About this task: Output only the lines below that start at the line containing "Task: Open the youtu.be original video link" and end at the line containing "Given: Open the MY ACCOUNT menu item", with both ends kept.

--- Supplied material ---

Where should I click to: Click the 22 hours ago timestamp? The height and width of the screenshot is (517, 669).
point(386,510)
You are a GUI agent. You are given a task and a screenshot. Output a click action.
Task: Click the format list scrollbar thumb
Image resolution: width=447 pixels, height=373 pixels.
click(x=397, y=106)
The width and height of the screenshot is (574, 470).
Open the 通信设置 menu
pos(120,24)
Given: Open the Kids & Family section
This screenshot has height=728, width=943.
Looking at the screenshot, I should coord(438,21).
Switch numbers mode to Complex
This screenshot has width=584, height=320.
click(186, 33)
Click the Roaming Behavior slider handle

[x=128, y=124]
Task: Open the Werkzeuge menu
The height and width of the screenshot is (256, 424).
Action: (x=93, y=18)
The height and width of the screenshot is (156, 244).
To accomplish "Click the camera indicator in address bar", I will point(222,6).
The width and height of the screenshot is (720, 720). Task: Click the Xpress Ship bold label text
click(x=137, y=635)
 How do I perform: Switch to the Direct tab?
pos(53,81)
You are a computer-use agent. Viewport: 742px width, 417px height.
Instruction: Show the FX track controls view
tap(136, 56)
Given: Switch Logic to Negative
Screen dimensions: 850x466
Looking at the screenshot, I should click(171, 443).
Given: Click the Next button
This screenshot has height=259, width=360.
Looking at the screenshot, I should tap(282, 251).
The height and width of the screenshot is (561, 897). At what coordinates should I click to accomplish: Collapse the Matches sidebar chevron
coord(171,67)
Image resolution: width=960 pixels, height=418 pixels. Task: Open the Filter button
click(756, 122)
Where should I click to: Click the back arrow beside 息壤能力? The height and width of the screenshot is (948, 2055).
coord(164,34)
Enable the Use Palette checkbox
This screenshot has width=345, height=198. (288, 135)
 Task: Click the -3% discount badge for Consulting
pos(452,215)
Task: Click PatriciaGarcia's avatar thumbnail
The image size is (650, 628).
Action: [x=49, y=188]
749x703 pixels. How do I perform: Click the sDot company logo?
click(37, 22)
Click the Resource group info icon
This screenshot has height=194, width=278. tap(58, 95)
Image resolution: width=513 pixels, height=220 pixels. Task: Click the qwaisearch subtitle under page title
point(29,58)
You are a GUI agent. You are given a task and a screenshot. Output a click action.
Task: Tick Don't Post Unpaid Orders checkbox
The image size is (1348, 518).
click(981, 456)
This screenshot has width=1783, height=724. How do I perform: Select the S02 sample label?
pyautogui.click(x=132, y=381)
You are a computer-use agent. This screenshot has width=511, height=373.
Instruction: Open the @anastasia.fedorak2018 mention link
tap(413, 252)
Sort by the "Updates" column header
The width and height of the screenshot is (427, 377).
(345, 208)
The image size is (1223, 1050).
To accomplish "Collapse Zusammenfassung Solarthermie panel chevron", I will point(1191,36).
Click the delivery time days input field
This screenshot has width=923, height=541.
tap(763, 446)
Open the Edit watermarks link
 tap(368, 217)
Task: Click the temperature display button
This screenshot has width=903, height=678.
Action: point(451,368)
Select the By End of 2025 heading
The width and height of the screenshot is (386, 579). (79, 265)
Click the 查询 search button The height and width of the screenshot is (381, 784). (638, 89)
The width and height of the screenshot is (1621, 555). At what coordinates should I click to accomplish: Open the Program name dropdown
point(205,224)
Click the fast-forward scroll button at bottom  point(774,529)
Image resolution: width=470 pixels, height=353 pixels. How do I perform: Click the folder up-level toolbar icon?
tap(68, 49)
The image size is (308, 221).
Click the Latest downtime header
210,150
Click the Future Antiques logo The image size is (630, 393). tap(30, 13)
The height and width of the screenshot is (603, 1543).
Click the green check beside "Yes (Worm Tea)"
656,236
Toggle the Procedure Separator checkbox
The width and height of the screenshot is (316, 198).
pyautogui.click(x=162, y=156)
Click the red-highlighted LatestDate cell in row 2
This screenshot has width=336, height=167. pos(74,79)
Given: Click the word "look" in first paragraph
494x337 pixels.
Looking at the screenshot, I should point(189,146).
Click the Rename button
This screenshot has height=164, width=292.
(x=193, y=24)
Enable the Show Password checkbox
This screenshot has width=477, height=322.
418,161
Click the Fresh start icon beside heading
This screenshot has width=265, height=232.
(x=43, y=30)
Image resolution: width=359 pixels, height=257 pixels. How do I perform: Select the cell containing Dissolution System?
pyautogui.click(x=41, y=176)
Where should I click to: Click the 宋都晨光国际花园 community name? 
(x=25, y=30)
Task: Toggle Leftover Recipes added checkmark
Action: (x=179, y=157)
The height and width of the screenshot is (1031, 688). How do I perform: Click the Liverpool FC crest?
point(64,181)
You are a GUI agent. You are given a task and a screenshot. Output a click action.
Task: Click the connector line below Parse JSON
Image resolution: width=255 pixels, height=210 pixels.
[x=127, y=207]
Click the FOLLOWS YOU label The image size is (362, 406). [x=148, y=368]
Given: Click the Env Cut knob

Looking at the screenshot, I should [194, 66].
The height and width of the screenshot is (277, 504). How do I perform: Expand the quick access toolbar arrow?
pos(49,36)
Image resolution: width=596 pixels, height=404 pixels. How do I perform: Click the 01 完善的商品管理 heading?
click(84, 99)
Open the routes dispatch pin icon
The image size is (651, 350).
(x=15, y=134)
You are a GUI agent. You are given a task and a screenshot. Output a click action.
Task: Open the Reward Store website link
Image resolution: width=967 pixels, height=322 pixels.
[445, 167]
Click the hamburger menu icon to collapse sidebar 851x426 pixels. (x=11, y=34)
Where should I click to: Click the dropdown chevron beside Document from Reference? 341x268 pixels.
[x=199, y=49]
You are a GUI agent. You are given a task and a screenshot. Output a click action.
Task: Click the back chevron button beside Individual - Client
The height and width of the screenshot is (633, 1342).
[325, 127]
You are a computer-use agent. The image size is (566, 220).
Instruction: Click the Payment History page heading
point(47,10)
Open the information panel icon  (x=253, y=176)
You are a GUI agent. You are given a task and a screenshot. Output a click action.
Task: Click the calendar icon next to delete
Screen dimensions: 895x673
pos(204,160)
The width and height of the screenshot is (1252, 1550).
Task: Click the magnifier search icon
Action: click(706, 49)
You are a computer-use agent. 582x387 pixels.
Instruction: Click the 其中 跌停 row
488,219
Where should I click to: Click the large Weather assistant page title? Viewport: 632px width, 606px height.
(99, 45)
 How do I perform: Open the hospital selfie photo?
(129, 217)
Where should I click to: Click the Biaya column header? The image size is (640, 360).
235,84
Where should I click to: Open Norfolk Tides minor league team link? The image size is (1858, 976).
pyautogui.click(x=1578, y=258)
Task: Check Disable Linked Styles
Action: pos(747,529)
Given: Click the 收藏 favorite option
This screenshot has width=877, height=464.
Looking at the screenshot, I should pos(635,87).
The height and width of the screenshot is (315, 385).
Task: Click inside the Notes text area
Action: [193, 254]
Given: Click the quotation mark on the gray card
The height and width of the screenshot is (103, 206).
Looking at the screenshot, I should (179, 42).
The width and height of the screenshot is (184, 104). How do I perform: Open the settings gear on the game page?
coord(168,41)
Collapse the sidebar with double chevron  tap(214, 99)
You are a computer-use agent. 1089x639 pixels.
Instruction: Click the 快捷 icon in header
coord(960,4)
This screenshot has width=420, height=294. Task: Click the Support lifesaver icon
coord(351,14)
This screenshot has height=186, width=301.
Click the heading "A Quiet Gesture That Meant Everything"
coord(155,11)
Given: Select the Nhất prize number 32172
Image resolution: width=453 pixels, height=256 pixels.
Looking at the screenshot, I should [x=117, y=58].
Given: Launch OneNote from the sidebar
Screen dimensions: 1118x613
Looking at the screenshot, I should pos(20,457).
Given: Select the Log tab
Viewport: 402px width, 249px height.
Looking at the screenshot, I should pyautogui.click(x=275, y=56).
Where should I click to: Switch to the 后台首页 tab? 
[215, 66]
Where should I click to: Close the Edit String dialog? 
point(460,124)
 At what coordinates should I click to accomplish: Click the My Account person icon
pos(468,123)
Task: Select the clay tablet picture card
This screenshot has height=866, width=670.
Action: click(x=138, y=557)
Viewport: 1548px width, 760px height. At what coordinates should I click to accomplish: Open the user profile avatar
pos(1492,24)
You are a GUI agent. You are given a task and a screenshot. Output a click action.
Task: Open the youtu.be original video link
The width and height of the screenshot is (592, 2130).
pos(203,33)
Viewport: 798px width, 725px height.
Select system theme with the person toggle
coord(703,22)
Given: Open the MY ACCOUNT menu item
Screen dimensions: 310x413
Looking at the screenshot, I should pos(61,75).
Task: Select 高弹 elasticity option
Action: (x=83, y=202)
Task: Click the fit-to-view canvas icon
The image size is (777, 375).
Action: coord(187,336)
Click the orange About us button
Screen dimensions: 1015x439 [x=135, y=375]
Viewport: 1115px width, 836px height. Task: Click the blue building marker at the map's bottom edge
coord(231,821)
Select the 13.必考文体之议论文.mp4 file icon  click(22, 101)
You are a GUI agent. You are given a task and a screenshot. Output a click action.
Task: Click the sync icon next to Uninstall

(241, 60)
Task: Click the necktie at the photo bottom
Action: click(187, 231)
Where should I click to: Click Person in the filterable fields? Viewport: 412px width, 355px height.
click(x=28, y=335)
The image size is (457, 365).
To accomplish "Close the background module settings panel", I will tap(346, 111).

---

Written answer:
Task: Open the youtu.be original video link
The width and height of the screenshot is (592, 2130).
pos(203,33)
Viewport: 798px width, 725px height.
Select system theme with the person toggle
coord(703,22)
Given: Open the MY ACCOUNT menu item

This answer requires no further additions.